After the development of the cochlear implant, Merzenich and his team began to apply the principle of brain plasticity to address the problems of reading- and learning-impaired children. As scientists who are experts in the study of hearing, they were particularly attuned to the importance of aural skills for the development of language and reading abilities. In time, they pinpointed a category of children who have difficulty matching the letters on the page with the sounds they hear, the result of flaws in their brains' speech-processing machinery. Further research strongly indicated that specific forms of training could potentially reverse such learning disabilities.

Collaborating with a Rutgers research group and his UCSF colleagues, William Jenkins and Christoph Schreiner, Merzenich developed a novel class of computer-controlled training tools. Disguised in a "game" format, this training software was designed to refine the aural processors in the brains of impaired children. These exercises dramatically improved those children's ability to understand and use speech and written language.

One of the earliest trial participants, a six-year-old student, raised his cognition from that of a two-and-a-half-year-old to that of an average six-year-old over twenty days of training. "We could not believe the difference in the capabilities of these children after they had spent only a limited time in training," says Merzenich. "We knew almost immediately that we had a responsibility to get this out to more of the millions of other children who could potentially benefit from it."

To reach the public who would benefit from this discovery, Merzenich took a sabbatical from UCSF and founded Scientific Learning, which currently brings the software to more than a thousand school districts, where more than 250,000 children have now been trained. The complex program trains the child to make more accurate distinctions about the sound parts of words, known as "phonemes." Programmers designed the software to report the results for all the individual kids via the Internet. The result is the largest database in the world on learning and children. "This work has been very heartening, because so many children have had their lives changed through the practical implementation of our laboratory research," says Merzenich.

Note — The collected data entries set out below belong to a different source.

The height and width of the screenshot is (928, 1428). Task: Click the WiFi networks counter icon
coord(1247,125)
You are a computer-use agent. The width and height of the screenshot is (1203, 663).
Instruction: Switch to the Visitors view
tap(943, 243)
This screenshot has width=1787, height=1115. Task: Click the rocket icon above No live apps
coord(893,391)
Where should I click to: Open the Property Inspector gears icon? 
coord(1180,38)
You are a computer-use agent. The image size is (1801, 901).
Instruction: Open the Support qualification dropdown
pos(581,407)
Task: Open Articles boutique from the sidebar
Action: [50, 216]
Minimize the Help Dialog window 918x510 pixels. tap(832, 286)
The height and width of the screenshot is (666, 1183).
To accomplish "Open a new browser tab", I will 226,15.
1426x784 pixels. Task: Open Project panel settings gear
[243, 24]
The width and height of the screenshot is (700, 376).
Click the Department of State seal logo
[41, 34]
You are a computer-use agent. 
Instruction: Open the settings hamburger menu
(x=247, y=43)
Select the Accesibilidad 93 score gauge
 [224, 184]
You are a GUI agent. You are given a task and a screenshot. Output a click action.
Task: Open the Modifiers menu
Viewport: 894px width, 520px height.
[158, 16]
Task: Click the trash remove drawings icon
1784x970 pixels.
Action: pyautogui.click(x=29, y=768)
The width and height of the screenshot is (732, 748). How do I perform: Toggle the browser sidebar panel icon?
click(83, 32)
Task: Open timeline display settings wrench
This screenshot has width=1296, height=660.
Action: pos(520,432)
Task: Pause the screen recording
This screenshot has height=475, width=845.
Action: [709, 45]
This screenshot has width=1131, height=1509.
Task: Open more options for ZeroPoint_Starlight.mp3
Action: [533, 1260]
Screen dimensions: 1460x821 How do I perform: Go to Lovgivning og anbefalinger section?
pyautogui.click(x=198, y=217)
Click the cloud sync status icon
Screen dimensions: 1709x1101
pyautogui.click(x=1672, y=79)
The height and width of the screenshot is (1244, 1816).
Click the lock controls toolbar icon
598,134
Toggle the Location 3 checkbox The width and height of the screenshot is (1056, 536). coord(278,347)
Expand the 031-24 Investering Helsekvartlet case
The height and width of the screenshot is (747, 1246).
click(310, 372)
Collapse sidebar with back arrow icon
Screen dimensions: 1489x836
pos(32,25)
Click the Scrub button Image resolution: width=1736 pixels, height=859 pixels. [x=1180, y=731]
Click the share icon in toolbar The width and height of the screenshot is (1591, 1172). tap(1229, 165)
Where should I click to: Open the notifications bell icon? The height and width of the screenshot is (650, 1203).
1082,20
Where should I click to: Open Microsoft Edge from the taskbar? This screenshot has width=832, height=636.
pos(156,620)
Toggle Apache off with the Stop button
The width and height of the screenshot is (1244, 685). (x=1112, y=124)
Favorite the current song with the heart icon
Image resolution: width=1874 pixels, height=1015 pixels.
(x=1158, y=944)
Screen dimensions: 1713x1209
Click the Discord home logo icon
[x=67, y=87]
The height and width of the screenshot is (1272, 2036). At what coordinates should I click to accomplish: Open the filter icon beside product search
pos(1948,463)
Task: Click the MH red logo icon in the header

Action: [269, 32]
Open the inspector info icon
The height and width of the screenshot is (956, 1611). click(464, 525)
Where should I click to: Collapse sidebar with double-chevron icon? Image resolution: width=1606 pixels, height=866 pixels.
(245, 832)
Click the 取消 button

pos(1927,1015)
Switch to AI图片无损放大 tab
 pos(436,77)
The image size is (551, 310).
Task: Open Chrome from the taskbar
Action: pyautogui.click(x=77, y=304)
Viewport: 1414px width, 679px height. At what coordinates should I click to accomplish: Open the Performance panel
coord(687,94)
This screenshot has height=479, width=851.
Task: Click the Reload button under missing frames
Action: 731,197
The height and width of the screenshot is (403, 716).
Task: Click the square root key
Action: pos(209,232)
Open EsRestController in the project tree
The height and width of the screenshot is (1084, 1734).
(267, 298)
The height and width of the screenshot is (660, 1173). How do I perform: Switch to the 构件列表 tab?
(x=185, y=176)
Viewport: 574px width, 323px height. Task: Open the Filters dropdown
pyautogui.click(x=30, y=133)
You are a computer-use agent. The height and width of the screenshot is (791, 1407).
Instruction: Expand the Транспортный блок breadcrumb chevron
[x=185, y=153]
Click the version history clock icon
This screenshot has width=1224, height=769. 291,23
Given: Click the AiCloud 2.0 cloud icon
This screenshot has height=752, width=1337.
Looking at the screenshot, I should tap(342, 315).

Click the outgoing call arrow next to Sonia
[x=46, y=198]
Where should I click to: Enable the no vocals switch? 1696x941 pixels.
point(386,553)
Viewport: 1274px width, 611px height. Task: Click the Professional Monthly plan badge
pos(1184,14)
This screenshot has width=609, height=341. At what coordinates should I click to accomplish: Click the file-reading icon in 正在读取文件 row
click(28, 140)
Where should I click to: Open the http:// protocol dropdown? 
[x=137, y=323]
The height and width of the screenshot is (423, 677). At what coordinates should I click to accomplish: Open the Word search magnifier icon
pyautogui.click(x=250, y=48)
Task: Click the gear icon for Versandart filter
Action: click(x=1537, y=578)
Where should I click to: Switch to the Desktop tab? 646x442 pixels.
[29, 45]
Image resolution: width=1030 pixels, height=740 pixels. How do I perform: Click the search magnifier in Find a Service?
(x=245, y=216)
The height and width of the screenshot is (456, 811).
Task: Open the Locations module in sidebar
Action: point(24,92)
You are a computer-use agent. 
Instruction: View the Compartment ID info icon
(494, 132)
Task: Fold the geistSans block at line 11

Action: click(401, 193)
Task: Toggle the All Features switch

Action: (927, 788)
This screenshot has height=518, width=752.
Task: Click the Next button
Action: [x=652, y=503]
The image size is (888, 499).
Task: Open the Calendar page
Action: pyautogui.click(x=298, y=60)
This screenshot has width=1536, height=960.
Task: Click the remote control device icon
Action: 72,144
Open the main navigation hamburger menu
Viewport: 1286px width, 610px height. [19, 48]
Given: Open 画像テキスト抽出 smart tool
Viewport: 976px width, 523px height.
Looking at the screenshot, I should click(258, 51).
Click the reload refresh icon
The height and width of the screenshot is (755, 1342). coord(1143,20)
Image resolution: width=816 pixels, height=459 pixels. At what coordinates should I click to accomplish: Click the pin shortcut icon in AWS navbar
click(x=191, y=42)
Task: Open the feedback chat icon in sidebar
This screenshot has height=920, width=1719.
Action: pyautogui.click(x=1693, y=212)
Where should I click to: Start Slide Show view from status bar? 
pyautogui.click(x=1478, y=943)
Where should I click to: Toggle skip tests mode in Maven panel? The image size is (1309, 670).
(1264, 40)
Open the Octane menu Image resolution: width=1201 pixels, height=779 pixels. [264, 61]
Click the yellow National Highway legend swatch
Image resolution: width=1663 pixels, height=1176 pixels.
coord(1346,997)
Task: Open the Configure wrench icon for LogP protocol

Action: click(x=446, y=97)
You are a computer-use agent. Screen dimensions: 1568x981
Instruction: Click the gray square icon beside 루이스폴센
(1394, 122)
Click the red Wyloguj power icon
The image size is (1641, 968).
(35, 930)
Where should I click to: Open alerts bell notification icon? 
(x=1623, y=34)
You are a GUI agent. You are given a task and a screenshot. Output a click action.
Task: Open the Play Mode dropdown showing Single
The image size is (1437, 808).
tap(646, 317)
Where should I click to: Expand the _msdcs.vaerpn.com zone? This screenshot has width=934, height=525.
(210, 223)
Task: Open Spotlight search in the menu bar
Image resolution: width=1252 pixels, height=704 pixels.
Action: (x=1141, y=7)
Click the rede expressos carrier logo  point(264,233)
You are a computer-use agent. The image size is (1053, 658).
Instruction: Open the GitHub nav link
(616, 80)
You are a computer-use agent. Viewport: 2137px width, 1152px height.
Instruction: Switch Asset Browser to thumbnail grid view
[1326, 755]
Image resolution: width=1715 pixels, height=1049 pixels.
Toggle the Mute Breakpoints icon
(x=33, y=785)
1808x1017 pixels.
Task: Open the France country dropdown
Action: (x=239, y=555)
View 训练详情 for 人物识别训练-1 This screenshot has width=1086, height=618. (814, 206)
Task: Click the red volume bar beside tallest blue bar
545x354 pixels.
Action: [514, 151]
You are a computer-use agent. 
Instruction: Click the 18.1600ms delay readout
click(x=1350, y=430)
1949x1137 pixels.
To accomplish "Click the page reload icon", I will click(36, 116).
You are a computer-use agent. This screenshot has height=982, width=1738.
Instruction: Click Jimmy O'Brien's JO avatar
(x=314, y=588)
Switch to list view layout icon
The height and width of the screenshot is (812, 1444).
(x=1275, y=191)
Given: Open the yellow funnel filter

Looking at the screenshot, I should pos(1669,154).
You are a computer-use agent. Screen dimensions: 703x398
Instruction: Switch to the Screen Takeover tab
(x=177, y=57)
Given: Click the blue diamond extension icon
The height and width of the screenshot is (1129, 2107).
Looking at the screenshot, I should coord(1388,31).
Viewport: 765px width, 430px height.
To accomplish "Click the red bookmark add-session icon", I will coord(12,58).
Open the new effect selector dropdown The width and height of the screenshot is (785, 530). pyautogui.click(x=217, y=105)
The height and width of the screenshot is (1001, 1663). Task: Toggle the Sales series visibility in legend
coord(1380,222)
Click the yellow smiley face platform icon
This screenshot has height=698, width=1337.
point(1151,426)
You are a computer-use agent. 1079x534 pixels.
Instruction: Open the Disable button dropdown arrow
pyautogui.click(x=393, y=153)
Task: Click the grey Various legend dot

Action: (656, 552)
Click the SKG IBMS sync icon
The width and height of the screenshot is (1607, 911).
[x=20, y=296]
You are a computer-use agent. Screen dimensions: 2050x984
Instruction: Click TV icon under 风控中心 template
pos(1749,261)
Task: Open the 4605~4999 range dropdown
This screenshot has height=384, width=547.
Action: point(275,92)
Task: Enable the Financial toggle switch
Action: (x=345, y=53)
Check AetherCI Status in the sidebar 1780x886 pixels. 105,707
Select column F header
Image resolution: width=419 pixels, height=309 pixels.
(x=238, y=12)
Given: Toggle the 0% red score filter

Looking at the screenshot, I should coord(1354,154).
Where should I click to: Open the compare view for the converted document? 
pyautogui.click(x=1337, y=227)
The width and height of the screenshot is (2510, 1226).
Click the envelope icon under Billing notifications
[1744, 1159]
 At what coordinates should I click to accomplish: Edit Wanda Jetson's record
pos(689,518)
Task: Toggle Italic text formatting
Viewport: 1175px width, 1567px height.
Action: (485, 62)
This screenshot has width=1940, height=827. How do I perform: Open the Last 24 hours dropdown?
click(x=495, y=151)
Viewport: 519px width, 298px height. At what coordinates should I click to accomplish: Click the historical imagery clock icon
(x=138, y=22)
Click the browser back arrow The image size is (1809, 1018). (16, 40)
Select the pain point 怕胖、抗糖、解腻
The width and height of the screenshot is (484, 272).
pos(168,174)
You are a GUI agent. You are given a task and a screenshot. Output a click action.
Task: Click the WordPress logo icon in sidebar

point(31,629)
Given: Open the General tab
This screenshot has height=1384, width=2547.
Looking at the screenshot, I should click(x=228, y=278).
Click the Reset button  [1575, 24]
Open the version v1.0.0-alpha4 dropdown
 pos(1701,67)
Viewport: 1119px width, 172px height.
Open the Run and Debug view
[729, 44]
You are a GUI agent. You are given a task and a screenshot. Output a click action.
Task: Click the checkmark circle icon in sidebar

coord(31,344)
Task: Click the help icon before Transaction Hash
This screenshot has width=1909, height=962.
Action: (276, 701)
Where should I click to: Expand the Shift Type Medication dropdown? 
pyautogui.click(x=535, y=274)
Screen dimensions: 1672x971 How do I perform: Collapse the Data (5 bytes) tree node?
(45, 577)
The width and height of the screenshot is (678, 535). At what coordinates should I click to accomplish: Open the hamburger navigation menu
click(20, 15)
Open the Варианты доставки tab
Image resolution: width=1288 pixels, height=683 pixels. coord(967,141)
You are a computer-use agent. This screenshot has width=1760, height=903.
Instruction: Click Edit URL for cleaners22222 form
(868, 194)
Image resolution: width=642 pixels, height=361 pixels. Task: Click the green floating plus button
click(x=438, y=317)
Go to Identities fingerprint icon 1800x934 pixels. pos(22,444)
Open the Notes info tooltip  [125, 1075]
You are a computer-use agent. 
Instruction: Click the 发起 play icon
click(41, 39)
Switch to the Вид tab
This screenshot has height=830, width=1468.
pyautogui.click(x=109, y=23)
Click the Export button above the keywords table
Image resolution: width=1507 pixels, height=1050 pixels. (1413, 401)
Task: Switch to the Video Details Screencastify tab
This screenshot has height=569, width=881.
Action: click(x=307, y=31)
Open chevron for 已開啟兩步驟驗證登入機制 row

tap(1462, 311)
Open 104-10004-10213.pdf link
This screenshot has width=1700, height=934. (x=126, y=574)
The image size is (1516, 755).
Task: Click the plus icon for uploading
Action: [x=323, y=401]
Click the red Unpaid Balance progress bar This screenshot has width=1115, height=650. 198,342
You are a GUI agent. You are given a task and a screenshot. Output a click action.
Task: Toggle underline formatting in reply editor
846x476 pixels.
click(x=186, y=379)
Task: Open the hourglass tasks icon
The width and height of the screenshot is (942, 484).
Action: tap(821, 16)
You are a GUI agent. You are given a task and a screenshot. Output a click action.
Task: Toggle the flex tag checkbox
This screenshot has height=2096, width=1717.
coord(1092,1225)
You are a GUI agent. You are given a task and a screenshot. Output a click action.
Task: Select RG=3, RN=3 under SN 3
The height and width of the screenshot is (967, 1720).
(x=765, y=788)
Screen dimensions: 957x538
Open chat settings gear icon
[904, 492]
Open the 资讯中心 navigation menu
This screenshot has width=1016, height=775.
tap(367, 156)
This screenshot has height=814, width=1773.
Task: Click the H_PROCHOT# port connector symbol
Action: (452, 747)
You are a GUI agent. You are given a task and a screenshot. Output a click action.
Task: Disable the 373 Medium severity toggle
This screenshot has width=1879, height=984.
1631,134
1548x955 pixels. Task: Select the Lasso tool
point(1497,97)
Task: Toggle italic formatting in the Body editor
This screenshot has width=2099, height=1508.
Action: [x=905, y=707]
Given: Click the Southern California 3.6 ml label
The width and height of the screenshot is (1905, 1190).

Merzenich originally intended that Scientific Learning would also address and develop tools to train the brain to attack degenerative brain-related diseases. However, for Scientific Learning, addressing the challenges of bringing software to market for school-age children, developing additional brain science-based programs for those children, incorporating changes, and making a profit while they were at it proved difficult enough.

The brain's remarkable ability to recover following the trauma from stroke, coupled with its capacity, and indeed its apparent need to learn constantly, is the principle behind Merzenich's new company, Neuroscience Solutions. Bringing business and software lessons learned at Scientific Learning as well as 30 years of lab work at UCSF, Merzenich and Neuroscience Solutions are working to develop computer-based programs for ameliorating the expressions of intractable neurological diseases and disorders, such as Parkinson's and Alzheimer's and schizophrenia, by intensively retraining the brain to rejuvenate its information-processing and movement-control machinery, and to re-sharpen deteriorating memory and cognitive and movement abilities itself.

Call it the Merzenich mind-set, a kind of knowledge-building that, envisioned as a tree, branches out from an initial discovery to a panoply of practical devices, with an upper canopy of teams and companies. But then Merzenich is used to being out on a limb or, to switch metaphors, alone in a crowd. "Targeting a few great practical human problems has been a highly exhilarating extension of my basic science research career. It has greatly enriched both my scientific and human perspective."